The next code is an instance of the necessities.txt
file:
Add the necessities.txt file to the Amazon MWAA atmosphere S3 bucket:
Create and set up component-specific Python dependencies within the Amazon MWAA atmosphere
For this instance, we wish to set up the Python bundle scrapy on staff and schedulers from our non-public Git repository. We additionally wish to set up pprintpp on the internet server from the general public Python packages indexes. To perform that, we have to create the next information (we offer instance code):
Add webserver_reqs.txt
, scheduler_reqs.txt
, and worker_reqs.txt
to the DAGs folder for the Amazon MWAA atmosphere:
Replace the atmosphere for the brand new necessities file and observe the outcomes
Get the newest object model for the necessities file:
Replace the Amazon MWAA atmosphere to make use of the brand new necessities.txt
file:
Browse the CloudWatch log streams on your staff and consider the requirements_install
log. Discover the startup script is now working and setting the atmosphere variable.
Conclusion
On this submit, we demonstrated a technique to selectively set up Python dependencies primarily based on the Amazon MWAA part sort (net server, scheduler, or employee) from a Git repository solely accessible out of your VPC.
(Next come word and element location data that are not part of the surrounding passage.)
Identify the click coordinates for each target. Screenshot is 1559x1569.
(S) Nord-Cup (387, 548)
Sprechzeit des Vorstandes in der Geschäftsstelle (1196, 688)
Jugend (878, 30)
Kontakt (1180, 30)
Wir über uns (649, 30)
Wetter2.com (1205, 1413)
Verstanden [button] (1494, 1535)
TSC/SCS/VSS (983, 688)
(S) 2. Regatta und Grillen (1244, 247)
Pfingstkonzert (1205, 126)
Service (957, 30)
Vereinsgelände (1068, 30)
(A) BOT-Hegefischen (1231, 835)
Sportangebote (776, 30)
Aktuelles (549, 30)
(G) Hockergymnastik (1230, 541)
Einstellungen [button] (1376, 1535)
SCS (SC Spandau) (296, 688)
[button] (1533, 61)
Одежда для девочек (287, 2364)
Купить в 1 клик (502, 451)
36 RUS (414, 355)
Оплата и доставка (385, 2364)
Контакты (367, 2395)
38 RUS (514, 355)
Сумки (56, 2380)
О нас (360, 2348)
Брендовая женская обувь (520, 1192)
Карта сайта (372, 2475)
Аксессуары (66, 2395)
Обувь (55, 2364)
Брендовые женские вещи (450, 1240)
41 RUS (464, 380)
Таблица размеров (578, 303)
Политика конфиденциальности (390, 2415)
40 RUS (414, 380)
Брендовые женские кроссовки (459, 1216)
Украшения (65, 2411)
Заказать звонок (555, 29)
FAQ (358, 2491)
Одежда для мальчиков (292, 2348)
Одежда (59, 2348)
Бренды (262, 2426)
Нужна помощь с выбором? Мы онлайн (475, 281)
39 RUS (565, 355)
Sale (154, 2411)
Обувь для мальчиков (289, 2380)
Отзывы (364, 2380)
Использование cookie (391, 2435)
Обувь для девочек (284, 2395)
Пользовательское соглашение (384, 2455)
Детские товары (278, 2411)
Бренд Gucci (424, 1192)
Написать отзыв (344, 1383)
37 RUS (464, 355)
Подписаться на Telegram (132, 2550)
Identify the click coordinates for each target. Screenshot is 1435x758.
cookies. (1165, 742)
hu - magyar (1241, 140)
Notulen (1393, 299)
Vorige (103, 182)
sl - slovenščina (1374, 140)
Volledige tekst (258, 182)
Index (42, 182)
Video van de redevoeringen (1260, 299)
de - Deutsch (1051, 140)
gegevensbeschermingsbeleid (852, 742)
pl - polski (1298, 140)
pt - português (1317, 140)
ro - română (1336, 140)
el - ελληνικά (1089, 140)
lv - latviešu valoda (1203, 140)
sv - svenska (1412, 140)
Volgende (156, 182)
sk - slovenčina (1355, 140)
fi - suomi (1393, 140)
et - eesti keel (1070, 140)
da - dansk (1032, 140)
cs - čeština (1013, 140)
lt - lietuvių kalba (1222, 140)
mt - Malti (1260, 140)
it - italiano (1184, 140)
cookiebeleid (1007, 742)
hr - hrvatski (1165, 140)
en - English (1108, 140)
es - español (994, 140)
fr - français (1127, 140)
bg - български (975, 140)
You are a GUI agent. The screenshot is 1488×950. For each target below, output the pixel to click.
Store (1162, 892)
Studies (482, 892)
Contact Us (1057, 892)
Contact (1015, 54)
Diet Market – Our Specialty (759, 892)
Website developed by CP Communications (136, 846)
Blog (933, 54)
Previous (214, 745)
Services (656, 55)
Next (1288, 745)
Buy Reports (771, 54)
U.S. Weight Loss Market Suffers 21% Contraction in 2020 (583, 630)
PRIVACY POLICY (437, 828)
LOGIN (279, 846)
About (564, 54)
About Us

We hope this submit supplied you with a greater understanding of how startup scripts and Python dependency administration work in an Amazon MWAA atmosphere. You may implement different variations and configurations utilizing the ideas outlined on this submit, relying in your particular community setup and necessities.
Concerning the Creator
Tim Wilhoit is a Sr. Options Architect for the Division of Protection at AWS. Tim has over 20 years of enterprise IT expertise. His areas of curiosity are serverless computing and ML/AI. In his spare time, Tim enjoys spending time on the lake and rooting on the Oklahoma State Cowboys. Go Pokes!